Tobold's Blog
Thursday, January 20, 2005
 
WoW's liberal approach

While Gamespot reports Everquest 2 having 310,000 subscribers now, the number of subscribers of World of Warcraft are twice that, and would be even more if the servers could handle more, and WoW was released in Europe. But if you do a feature by feature comparison, it is hard to explain just what makes World of Warcraft so much more popular.

One possible explanation I was thinking about is that WoW has a more "liberal" approach to letting people play the way they want to. I told you how my level 31 druid got the staff he wanted by doing a dungeon together with a level 60 guild mate. Yesterday I completed another dungeon, the Stockade, in a pickup group in which levels ranged from 28 to 41. And the remarkable thing is that I got decent xp in both cases, and good loot. While in many other games if you group with somebody much higher than you, you don't get xp any more, and there might be restrictions on the loot as well. FFXI was especially bad in that respect, with groups only getting reasonable xp if they were within 2 or 3 levels of each other. EQ2, while having a group level range of about 6 levels, will not drop treasure chests when the slain monster is grey to the highest level member in the group. And even in CoH you need to "sidekick" the lower level members to enable xp for everybody.
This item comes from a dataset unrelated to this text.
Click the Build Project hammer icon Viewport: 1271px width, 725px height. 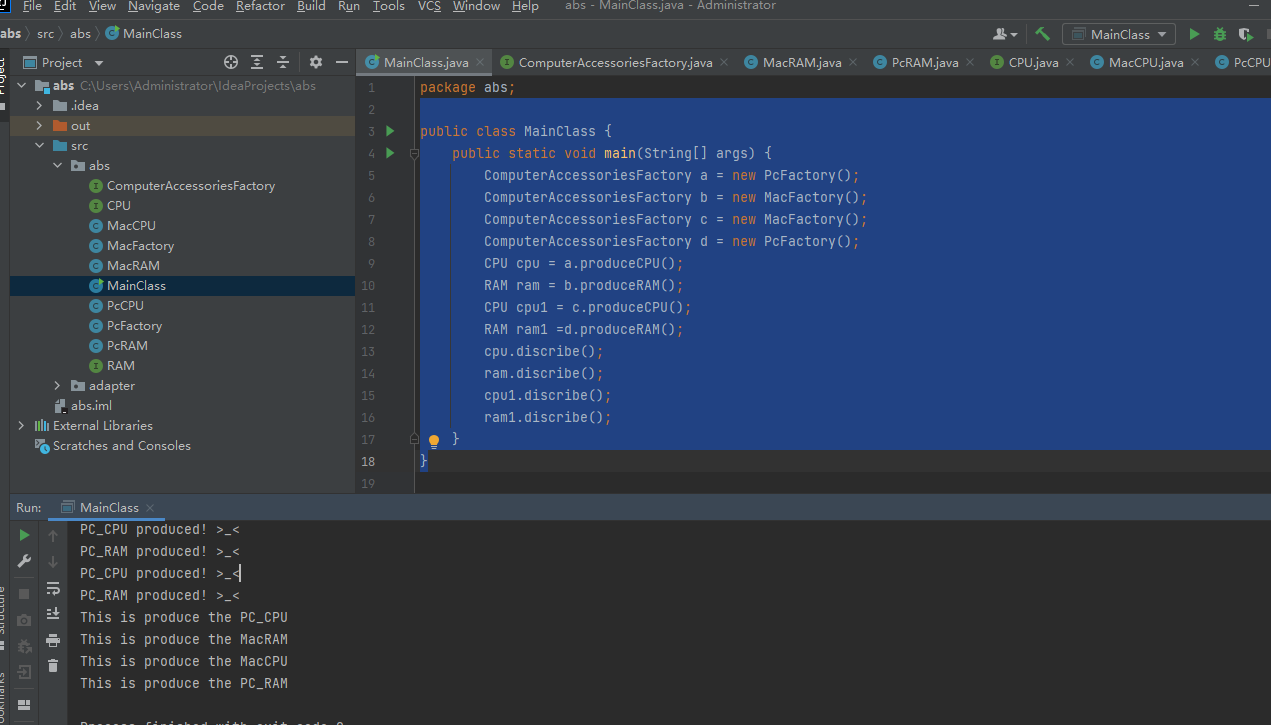1043,34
Of course the restrictions on group level range are there for a reason: they are supposed to prevent powerleveling. EQ2 is especially fanatic in trying to eliminate this supposed evil; besides the group restrictions they also prevent players from helping others with a quick heal, by making all encounters "locked". You can only heal group members, and people not locked into an encounter. This effectively prevents a level 60 cleric from standing behind a low-level character and helping him to level extra fast. But is such a restriction necessary?

World of Warcraft doesn't seem to think that people have to be slowed down from leveling. It basically offers a fun way to level at quite a reasonable speed while doing quests. This basic leveling speed is already much faster than all incarnations of Everquest and Co., I never felt as if I was grinding a treadmill, but was often surprised that I already leveled again without paying attention. But if I *wanted* to level even faster than that, WoW wouldn't prevent me from doing so. There just wouldn't be any point to it. There is no special reward to reaching level 60, especially not on a PvE server. You can powergame as much as your heart desires, and ignore all the quests and content. But why would you?
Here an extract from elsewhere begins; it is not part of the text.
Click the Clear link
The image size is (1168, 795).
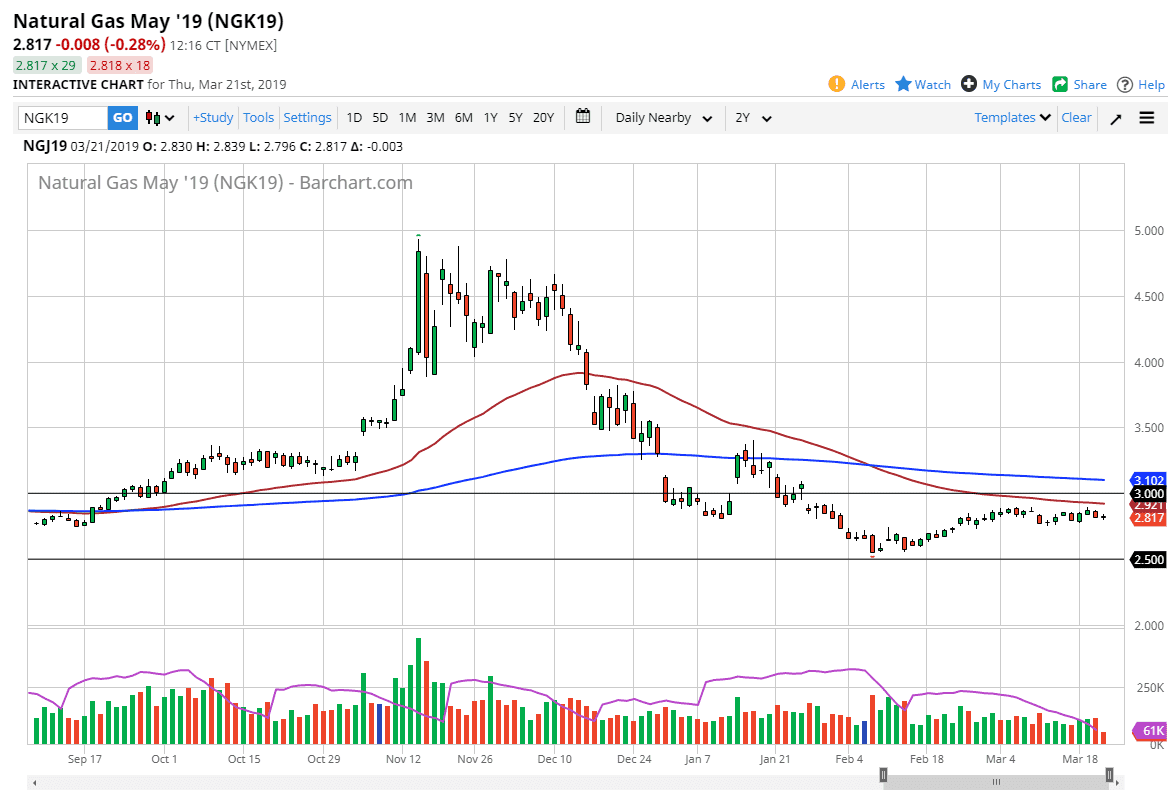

While Everquest was a continuous arms race between the developers and the power gamers, and EQ2 continues that tradition, World of Warcraft deals with power gamers in a much more intelligent fashion. It lets them reach level 60 in a month, then they realize that unlike EQ there is no special "raid" zones exclusively for power gamers, they whine a bit on the message boards, and then they quit. Problem solved. The average casual gamer doesn't even notice anything, he is too busy having fun with quests. Furthermore the casual gamer who just happens to want to group with a friend of his who is 10+ levels higher or lower isn't hampered by a stupid restriction which was originally targeted to slow down power gamers.
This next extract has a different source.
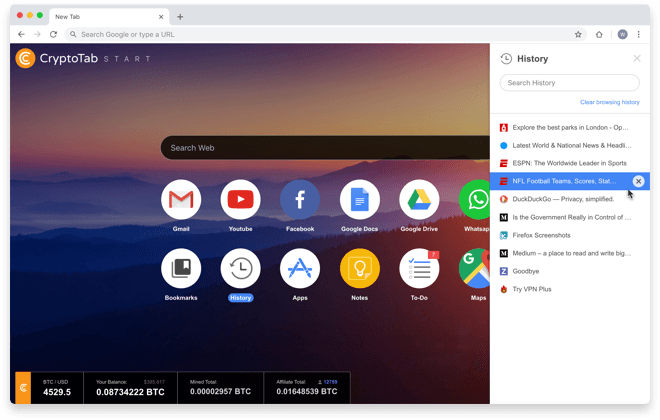660x420 pixels.
Task: Open Google Docs shortcut
Action: pyautogui.click(x=359, y=200)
As long as you keep within the confines of the game (and don't try to hack the client or something), you can do pretty much whatever you want in World of Warcraft. There are much less restrictions which seem arbitrary than in other games. And this liberal approach makes WoW so much more less annoying than its competitors. And up to now it is a success. Very few people have quit the game because it was too easy to level, and a lot of people prefer it because it is not too hard. Now if Blizzard can grow their hardware resources fast enough to keep up with their success, I'm pretty sure they are here to stay and grow. There would need to be a major setback for them not to reach one million subscribers by the end of the year, worldwide.